Please return only the lines from the one holding "メーカー別張地サンプル (344, 1798)" through the one holding "900×900 (901, 236)", exactly as they appear in the records below, both ends included.

RECORDED DATA below:

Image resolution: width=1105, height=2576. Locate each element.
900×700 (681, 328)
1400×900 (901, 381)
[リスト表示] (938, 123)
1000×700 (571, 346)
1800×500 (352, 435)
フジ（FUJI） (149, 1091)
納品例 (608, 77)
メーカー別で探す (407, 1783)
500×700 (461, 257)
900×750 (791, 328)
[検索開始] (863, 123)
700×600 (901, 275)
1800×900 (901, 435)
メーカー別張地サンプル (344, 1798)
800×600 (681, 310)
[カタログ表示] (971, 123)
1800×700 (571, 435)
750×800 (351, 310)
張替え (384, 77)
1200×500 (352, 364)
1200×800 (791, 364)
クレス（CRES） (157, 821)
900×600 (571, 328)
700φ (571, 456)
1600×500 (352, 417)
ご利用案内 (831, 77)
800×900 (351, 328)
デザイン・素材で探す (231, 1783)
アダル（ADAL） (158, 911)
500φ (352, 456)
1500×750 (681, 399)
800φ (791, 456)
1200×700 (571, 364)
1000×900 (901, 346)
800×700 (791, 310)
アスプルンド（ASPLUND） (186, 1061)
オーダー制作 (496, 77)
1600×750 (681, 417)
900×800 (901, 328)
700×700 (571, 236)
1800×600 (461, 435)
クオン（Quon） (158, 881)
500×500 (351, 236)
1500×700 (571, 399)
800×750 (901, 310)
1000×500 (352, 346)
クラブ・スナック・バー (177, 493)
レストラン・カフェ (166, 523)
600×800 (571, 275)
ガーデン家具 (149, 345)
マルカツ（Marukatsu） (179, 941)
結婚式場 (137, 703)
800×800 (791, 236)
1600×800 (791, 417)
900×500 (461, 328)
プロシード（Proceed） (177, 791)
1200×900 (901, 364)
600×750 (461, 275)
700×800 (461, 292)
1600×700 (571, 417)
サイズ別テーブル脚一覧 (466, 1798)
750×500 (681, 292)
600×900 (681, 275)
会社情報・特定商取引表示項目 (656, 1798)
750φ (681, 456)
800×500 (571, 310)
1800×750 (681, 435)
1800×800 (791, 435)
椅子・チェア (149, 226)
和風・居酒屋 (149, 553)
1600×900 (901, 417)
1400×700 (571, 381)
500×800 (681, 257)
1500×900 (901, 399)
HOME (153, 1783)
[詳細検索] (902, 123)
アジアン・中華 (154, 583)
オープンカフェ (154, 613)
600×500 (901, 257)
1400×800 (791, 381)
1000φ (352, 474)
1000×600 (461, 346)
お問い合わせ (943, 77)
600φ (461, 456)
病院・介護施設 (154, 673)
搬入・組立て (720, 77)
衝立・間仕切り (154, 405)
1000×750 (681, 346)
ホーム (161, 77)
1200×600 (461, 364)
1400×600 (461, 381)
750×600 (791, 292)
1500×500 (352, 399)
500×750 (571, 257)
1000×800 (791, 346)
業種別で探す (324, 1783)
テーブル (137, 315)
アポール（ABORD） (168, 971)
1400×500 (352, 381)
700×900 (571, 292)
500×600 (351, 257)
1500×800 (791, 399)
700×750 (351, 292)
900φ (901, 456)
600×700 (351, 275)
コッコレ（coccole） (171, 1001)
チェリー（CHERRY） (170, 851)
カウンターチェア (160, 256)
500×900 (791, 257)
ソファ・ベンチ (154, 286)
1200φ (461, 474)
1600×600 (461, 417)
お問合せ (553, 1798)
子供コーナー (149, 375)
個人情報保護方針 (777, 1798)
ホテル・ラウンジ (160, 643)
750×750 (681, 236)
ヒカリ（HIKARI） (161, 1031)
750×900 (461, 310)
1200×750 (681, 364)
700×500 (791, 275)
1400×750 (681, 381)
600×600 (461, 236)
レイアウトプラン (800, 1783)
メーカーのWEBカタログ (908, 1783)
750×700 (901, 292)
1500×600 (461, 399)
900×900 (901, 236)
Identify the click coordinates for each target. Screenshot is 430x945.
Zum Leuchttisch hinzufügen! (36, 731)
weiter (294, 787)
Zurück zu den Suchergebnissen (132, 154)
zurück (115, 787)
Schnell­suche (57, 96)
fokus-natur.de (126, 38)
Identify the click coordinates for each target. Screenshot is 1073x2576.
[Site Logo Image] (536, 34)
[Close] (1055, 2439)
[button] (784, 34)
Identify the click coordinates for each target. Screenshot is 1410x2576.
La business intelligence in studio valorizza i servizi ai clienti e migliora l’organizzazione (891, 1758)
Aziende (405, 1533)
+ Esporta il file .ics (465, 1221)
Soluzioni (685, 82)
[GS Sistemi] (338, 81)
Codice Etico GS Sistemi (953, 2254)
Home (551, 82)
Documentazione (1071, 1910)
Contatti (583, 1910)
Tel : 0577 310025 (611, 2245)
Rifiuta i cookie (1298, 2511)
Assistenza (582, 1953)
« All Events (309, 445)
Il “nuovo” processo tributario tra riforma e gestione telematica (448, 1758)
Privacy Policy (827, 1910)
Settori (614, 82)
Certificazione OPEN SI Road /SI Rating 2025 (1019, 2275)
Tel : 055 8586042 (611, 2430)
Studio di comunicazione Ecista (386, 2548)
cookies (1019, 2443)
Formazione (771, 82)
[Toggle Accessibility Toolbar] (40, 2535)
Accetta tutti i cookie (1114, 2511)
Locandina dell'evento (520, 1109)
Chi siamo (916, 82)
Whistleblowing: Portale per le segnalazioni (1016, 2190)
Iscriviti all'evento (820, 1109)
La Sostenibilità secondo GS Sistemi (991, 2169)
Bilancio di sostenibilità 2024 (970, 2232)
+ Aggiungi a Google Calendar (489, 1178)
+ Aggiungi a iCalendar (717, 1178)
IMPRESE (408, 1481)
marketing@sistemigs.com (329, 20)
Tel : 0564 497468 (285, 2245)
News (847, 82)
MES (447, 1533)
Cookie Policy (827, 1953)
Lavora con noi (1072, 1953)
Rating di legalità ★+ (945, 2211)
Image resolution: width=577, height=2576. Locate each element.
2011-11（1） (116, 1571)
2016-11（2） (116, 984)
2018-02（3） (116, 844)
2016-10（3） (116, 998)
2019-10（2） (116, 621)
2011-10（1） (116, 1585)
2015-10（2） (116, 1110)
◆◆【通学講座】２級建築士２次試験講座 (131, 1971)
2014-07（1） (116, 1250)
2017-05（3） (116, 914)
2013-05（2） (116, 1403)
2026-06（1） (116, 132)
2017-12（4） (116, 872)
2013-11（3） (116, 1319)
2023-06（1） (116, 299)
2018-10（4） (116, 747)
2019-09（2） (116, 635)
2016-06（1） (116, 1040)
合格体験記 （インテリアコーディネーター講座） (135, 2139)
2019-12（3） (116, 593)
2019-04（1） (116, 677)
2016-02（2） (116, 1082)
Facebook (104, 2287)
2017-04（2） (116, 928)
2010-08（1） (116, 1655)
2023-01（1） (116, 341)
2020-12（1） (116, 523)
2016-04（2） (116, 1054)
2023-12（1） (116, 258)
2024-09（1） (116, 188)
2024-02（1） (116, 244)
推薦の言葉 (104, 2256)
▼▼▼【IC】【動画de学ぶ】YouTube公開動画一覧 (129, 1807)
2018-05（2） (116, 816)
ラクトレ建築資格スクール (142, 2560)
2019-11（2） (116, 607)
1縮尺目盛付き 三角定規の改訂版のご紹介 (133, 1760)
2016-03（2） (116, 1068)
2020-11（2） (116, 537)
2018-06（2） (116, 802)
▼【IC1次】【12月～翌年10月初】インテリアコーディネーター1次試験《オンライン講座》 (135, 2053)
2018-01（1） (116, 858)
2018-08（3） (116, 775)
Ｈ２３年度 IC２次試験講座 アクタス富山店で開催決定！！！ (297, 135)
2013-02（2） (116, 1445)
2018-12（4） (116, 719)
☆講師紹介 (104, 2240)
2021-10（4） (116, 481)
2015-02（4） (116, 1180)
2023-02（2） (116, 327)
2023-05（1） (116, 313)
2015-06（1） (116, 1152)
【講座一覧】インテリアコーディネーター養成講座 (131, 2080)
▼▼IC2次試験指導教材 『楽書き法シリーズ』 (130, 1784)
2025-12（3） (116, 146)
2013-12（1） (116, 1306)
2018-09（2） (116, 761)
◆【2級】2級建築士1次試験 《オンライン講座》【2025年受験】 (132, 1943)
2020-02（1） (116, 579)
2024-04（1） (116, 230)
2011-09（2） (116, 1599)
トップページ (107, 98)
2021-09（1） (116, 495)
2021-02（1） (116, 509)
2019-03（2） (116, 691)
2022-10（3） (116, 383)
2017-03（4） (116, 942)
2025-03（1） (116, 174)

End of RECORDED DATA.

> TASK SOLUTION:
メーカー別張地サンプル (344, 1798)
800×600 (681, 310)
[カタログ表示] (971, 123)
1800×700 (571, 435)
750×800 (351, 310)
張替え (384, 77)
1200×500 (352, 364)
1200×800 (791, 364)
クレス（CRES） (157, 821)
900×600 (571, 328)
700φ (571, 456)
1600×500 (352, 417)
ご利用案内 (831, 77)
800×900 (351, 328)
デザイン・素材で探す (231, 1783)
アダル（ADAL） (158, 911)
500φ (352, 456)
1500×750 (681, 399)
800φ (791, 456)
1200×700 (571, 364)
1000×900 (901, 346)
800×700 (791, 310)
アスプルンド（ASPLUND） (186, 1061)
オーダー制作 (496, 77)
1600×750 (681, 417)
900×800 (901, 328)
700×700 (571, 236)
1800×600 (461, 435)
クオン（Quon） (158, 881)
500×500 (351, 236)
1500×700 (571, 399)
800×750 (901, 310)
1000×500 (352, 346)
クラブ・スナック・バー (177, 493)
レストラン・カフェ (166, 523)
600×800 (571, 275)
ガーデン家具 (149, 345)
マルカツ（Marukatsu） (179, 941)
結婚式場 (137, 703)
800×800 (791, 236)
1600×800 (791, 417)
900×500 (461, 328)
プロシード（Proceed） (177, 791)
1200×900 (901, 364)
600×750 (461, 275)
700×800 (461, 292)
1600×700 (571, 417)
サイズ別テーブル脚一覧 (466, 1798)
750×500 (681, 292)
600×900 (681, 275)
会社情報・特定商取引表示項目 (656, 1798)
750φ (681, 456)
800×500 (571, 310)
1800×750 (681, 435)
1800×800 (791, 435)
椅子・チェア (149, 226)
和風・居酒屋 (149, 553)
1600×900 (901, 417)
1400×700 (571, 381)
500×800 (681, 257)
1500×900 (901, 399)
HOME (153, 1783)
[詳細検索] (902, 123)
アジアン・中華 (154, 583)
オープンカフェ (154, 613)
600×500 (901, 257)
1400×800 (791, 381)
1000φ (352, 474)
1000×600 (461, 346)
お問い合わせ (943, 77)
600φ (461, 456)
病院・介護施設 (154, 673)
搬入・組立て (720, 77)
衝立・間仕切り (154, 405)
1000×750 (681, 346)
ホーム (161, 77)
1200×600 (461, 364)
1400×600 (461, 381)
750×600 (791, 292)
1500×500 (352, 399)
500×750 (571, 257)
1000×800 (791, 346)
業種別で探す (324, 1783)
テーブル (137, 315)
アポール（ABORD） (168, 971)
1400×500 (352, 381)
700×900 (571, 292)
500×600 (351, 257)
1500×800 (791, 399)
700×750 (351, 292)
900φ (901, 456)
600×700 (351, 275)
コッコレ（coccole） (171, 1001)
チェリー（CHERRY） (170, 851)
カウンターチェア (160, 256)
500×900 (791, 257)
ソファ・ベンチ (154, 286)
1200φ (461, 474)
1600×600 (461, 417)
お問合せ (553, 1798)
子供コーナー (149, 375)
個人情報保護方針 (777, 1798)
ホテル・ラウンジ (160, 643)
750×750 (681, 236)
ヒカリ（HIKARI） (161, 1031)
750×900 (461, 310)
1200×750 (681, 364)
700×500 (791, 275)
1400×750 (681, 381)
600×600 (461, 236)
レイアウトプラン (800, 1783)
メーカーのWEBカタログ (908, 1783)
750×700 (901, 292)
1500×600 (461, 399)
900×900 (901, 236)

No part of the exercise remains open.